To calculate the Shannon diversity index (H) for each community, we need to use the formula H = -Σ(pi * ln(pi)), where pi represents the proportion of individuals belonging to each species, and ln denotes the natural logarithm.

For Community 1, we have 100 individuals distributed among four species: 5 individuals of species A, 5 individuals of species B, 85 individuals of species C, and 50 individuals of species D. To calculate the Shannon diversity index:

1. Calculate the proportion of each species: A = 5/100 = 0.05, B = 5/100 = 0.05, C = 85/100 = 0.85, D = 50/100 = 0.5.
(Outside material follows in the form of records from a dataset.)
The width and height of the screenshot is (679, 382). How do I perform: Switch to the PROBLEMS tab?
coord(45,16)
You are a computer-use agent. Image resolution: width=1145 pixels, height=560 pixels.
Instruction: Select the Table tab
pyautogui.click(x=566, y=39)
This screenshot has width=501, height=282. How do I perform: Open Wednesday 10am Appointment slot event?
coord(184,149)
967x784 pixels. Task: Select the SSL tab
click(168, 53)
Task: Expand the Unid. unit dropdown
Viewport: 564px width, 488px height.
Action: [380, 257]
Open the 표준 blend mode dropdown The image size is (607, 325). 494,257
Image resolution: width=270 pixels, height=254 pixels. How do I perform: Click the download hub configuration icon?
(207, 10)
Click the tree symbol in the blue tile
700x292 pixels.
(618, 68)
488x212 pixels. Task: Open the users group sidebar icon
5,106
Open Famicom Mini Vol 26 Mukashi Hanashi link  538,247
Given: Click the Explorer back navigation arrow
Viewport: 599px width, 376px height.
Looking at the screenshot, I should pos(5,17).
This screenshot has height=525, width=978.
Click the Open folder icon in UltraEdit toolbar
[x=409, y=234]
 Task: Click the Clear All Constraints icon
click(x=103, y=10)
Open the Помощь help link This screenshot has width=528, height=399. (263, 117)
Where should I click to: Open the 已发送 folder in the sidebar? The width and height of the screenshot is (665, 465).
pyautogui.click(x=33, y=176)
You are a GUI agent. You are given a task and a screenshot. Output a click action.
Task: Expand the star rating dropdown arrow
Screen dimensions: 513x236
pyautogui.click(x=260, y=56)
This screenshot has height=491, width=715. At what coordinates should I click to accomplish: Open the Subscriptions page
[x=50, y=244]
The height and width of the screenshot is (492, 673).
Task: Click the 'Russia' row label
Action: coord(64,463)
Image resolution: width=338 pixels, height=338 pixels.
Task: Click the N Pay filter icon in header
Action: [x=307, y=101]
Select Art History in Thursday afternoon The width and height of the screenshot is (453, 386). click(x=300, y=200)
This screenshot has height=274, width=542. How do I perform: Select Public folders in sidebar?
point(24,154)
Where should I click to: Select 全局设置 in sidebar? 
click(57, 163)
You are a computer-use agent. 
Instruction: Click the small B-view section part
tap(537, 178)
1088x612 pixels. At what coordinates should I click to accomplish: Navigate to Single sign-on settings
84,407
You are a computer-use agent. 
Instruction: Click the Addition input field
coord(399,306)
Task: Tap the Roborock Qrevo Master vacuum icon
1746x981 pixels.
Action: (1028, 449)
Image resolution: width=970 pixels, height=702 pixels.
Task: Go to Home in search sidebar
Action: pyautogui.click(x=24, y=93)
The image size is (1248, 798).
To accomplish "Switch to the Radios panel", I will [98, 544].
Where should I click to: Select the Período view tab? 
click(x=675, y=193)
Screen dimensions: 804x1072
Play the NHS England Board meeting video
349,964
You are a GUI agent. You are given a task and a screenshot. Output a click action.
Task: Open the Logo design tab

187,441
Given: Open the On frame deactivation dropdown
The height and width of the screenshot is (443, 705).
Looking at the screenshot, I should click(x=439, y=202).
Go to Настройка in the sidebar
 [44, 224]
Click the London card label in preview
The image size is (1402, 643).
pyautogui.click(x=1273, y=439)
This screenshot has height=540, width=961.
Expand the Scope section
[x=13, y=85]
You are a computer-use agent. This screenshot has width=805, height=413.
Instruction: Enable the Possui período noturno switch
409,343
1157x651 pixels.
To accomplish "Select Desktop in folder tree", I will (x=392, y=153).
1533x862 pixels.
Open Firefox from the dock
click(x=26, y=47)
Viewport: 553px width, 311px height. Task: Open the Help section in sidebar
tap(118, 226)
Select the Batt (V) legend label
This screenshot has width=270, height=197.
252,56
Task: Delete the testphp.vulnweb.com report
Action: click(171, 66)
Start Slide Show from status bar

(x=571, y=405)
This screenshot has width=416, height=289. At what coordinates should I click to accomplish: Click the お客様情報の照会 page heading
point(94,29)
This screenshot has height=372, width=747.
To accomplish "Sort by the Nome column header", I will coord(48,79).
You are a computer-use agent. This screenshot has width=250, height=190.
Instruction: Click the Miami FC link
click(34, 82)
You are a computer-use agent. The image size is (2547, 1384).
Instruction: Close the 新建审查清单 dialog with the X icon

2. Calculate the value of pi * ln(pi) for each species: A = -0.05 * ln(0.05), B = -0.05 * ln(0.05), C = -0.85 * ln(0.85), D = -0.5 * ln(0.5).

3. Sum up the values from step 2: -0.05 * ln(0.05) + -0.05 * ln(0.05) + -0.85 * ln(0.85) + -0.5 * ln(0.5) = 0.241.

Therefore, the Shannon diversity index for Community 1 is approximately 0.241 (expressed using two significant figures).

Similarly, for Community 2 with 30 individuals of species A, 40 individuals of species B, and 30 individuals of species C:

1. Calculate the proportion of each species: A = 30/100 = 0.3, B = 40/100 = 0.4, C = 30/100 = 0.3.

2. Calculate the value of pi * ln(pi) for each species: A = -0.3 * ln(0.3), B = -0.4 * ln(0.4), C = -0.3 * ln(0.3).

3. Sum up the values from step 2: -0.3 * ln(0.3) + -0.4 * ln(0.4) + -0.3 * ln(0.3) = 0.673.

Therefore, the Shannon diversity index for Community 2 is approximately 0.673 (expressed using two significant figures).

By comparing the Shannon diversity indices, we can determine which community is more diverse. In this case, Community 2 with a Shannon diversity index of 0.673 is more diverse than Community 1 with a Shannon diversity index of 0.241.